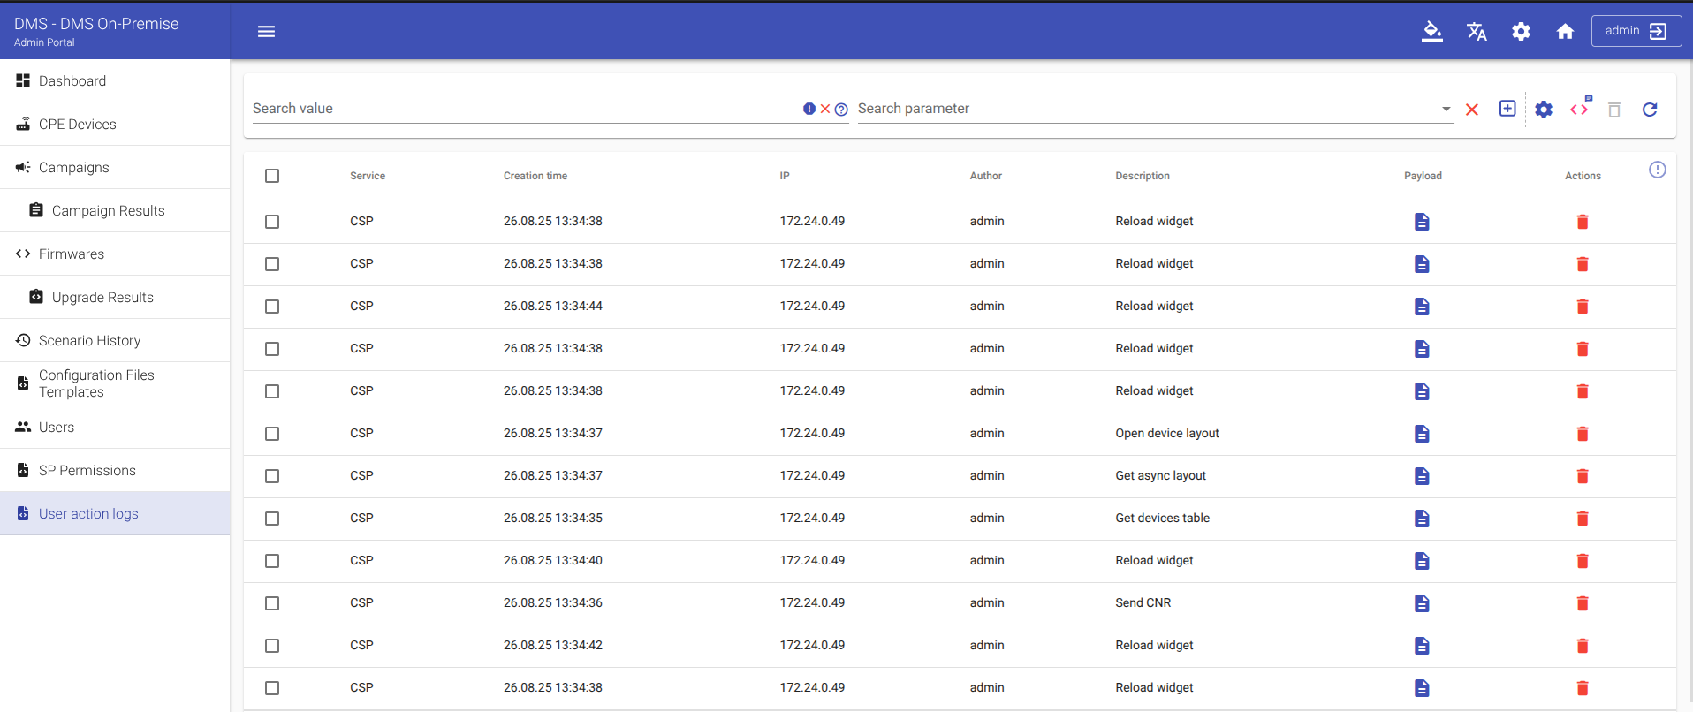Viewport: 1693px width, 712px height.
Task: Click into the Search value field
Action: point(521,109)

...

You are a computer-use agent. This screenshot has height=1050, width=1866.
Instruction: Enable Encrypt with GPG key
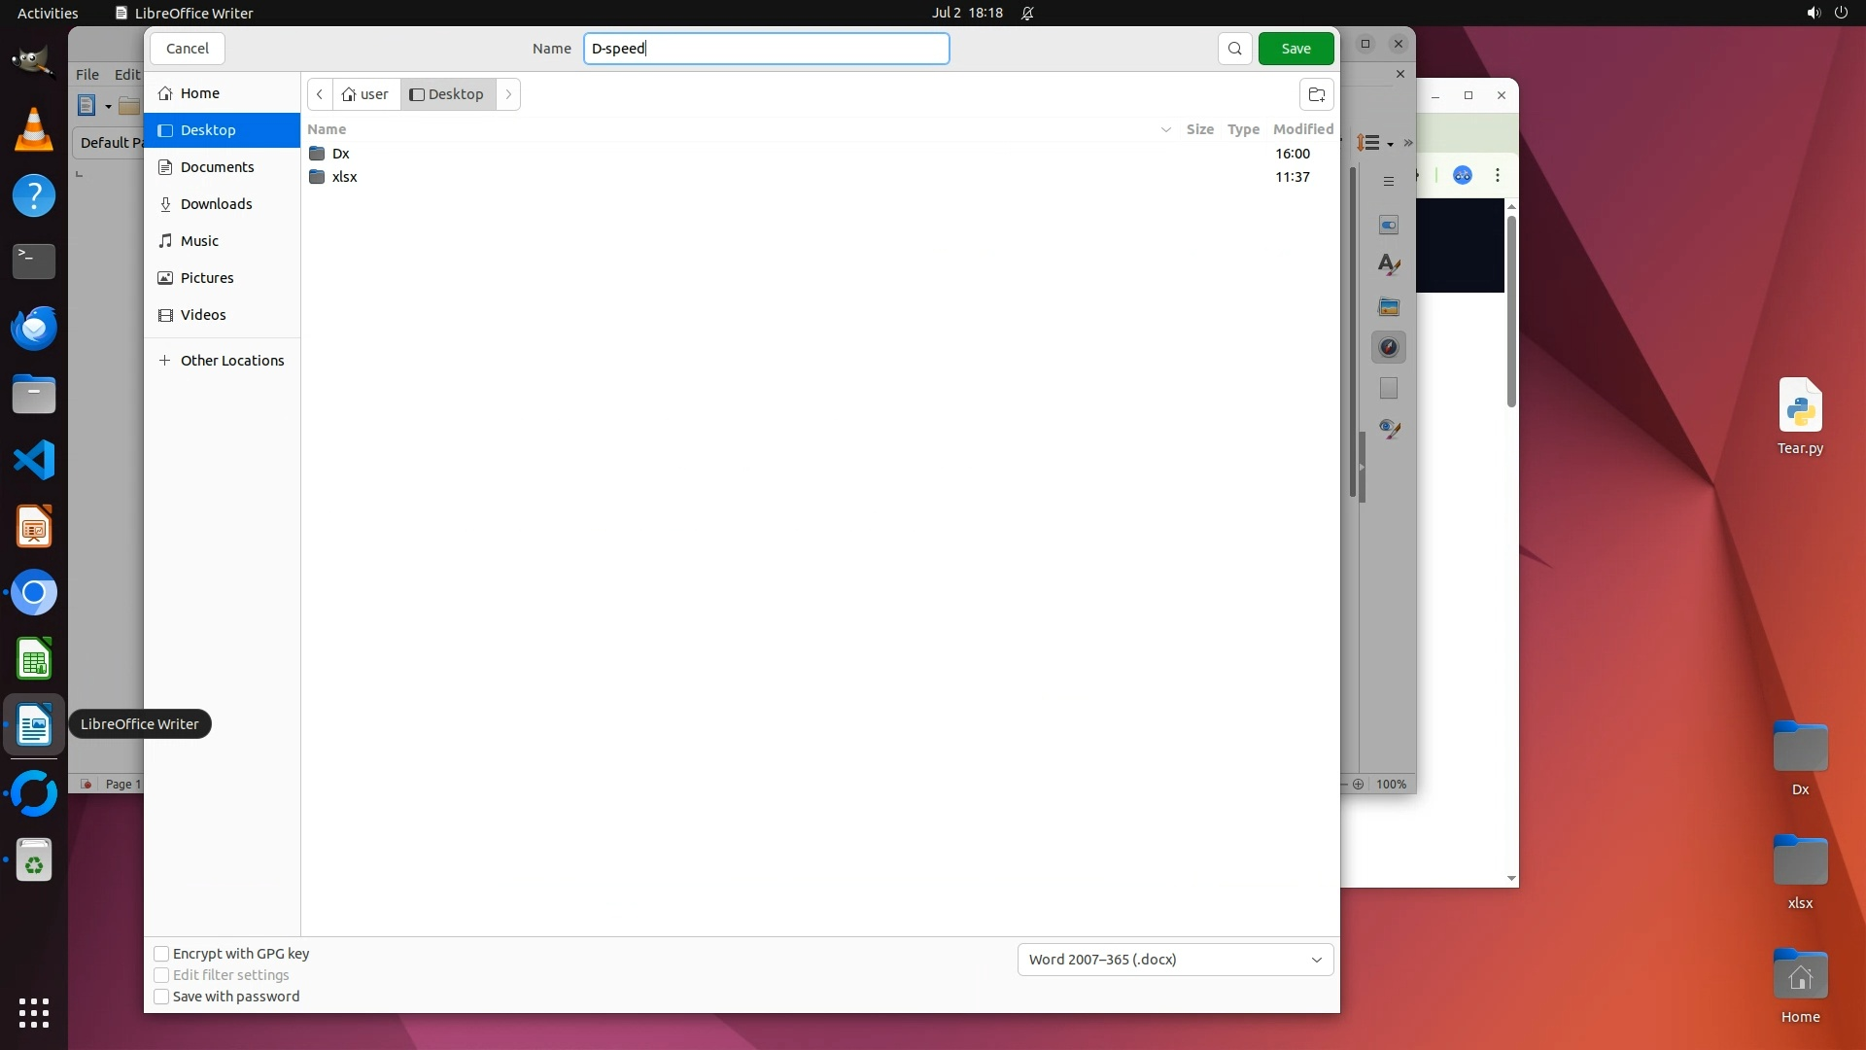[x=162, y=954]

---

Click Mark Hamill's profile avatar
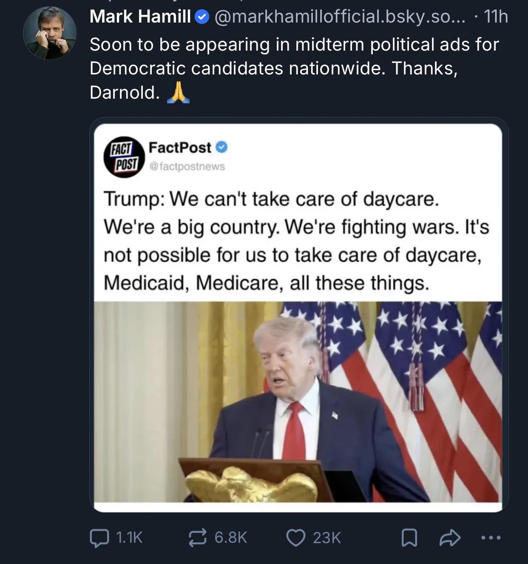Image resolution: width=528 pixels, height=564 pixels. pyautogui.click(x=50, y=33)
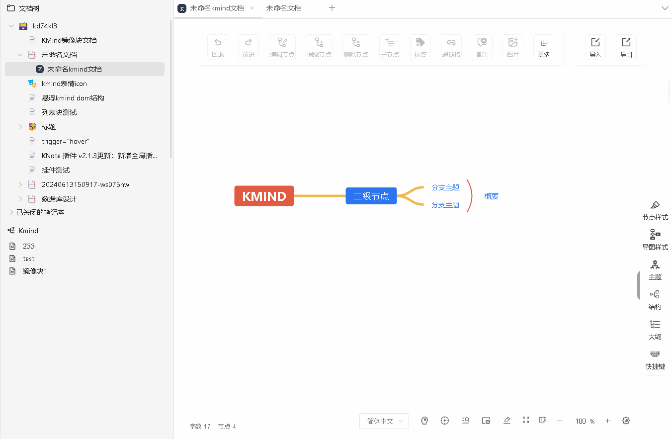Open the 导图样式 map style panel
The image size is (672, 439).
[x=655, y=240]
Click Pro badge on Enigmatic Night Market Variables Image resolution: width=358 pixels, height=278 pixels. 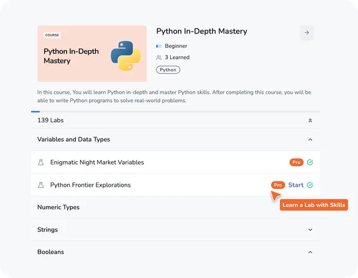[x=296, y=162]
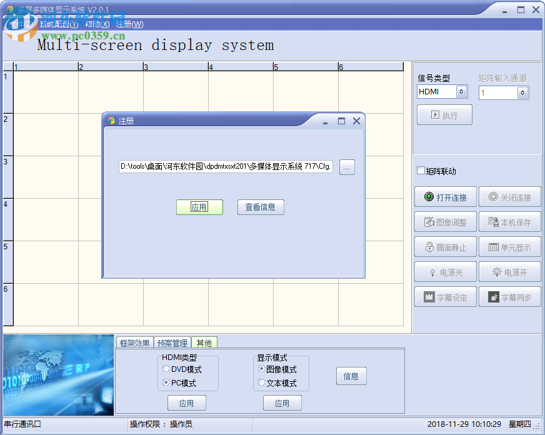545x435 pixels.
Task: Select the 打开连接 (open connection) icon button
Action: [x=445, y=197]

▶ _DIRECTIONS FOR THIS TASK_: Can you write out, word for word, the records from the line with "You are a computer-use" up to and including the line with "[x=162, y=954]", leaving out the pictures?

▶ _THE RESPONSE_:
You are a computer-use agent. This screenshot has height=1050, width=1866.
Instruction: Enable Encrypt with GPG key
[x=162, y=954]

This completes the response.